The only thing to report is how many lines of the data contain the word "dropdown".

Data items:
BEGIN

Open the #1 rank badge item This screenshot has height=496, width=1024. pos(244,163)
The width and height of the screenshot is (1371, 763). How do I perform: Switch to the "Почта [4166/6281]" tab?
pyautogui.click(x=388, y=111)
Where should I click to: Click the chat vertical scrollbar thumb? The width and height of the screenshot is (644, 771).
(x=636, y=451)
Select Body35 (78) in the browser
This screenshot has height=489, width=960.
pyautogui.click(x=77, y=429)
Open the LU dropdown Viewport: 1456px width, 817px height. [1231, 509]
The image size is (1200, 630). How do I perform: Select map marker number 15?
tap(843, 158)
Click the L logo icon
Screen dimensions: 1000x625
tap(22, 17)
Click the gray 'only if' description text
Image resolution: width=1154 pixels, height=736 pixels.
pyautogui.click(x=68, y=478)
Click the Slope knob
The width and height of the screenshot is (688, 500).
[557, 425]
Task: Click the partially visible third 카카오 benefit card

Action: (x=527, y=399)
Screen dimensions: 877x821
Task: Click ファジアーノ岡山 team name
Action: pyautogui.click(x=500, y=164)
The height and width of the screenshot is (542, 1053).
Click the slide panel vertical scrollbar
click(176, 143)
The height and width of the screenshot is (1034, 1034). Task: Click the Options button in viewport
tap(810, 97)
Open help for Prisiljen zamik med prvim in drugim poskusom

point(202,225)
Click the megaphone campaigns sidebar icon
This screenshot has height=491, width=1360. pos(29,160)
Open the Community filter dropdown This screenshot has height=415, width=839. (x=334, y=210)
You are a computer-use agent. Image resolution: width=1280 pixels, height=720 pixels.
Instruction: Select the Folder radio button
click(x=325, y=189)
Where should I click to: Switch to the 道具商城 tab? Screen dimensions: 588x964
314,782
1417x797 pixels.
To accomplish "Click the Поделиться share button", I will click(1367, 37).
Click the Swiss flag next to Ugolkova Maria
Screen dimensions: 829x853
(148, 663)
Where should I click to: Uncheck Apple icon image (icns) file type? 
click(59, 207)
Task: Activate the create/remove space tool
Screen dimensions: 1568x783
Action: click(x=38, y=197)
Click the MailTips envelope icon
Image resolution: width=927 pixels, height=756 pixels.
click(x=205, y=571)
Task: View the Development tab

END

▸ **SOLUTION TO THIS EXERCISE**
2